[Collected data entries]
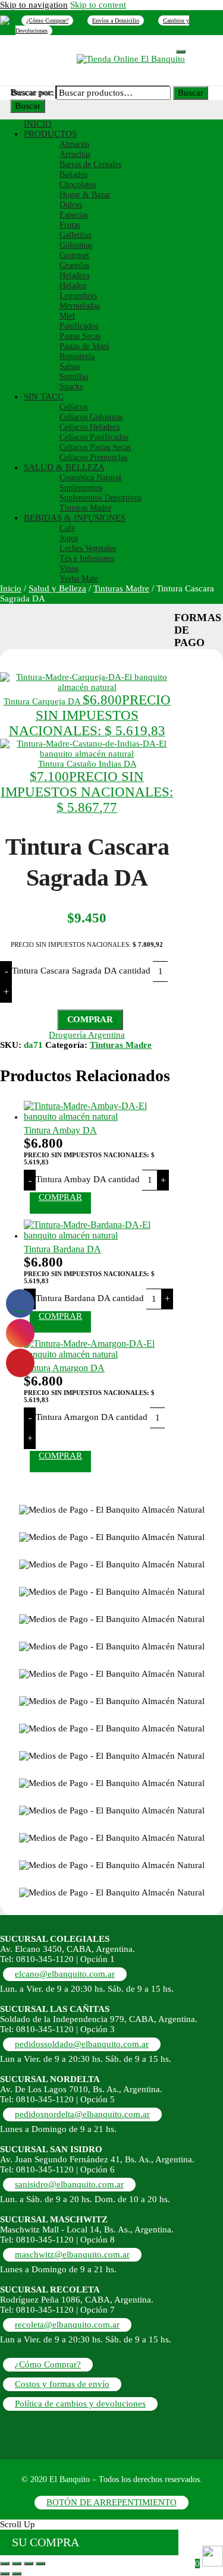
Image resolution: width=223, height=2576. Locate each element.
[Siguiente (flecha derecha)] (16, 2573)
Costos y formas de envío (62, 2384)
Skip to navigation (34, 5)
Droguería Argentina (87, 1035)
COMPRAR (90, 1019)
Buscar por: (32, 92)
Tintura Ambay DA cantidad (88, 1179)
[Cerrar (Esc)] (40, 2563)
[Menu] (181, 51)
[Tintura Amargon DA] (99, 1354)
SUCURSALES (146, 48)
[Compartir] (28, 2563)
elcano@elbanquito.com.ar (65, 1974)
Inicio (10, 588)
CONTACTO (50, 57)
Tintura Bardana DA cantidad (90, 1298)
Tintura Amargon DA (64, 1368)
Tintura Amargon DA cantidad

## [BRIEF]
Having found the line with "Skip to navigation (34, 5)", transcribe it and each line after it to the end of the entries, with no other lines.

## [EXERCISE SOLUTION]
Skip to navigation (34, 5)
Droguería Argentina (87, 1035)
COMPRAR (90, 1019)
Buscar por: (32, 92)
Tintura Ambay DA cantidad (88, 1179)
[Cerrar (Esc)] (40, 2563)
[Menu] (181, 51)
[Tintura Amargon DA] (99, 1354)
SUCURSALES (146, 48)
[Compartir] (28, 2563)
elcano@elbanquito.com.ar (65, 1974)
Inicio (10, 588)
CONTACTO (50, 57)
Tintura Bardana DA cantidad (90, 1298)
Tintura Amargon DA (64, 1368)
Tintura Amargon DA cantidad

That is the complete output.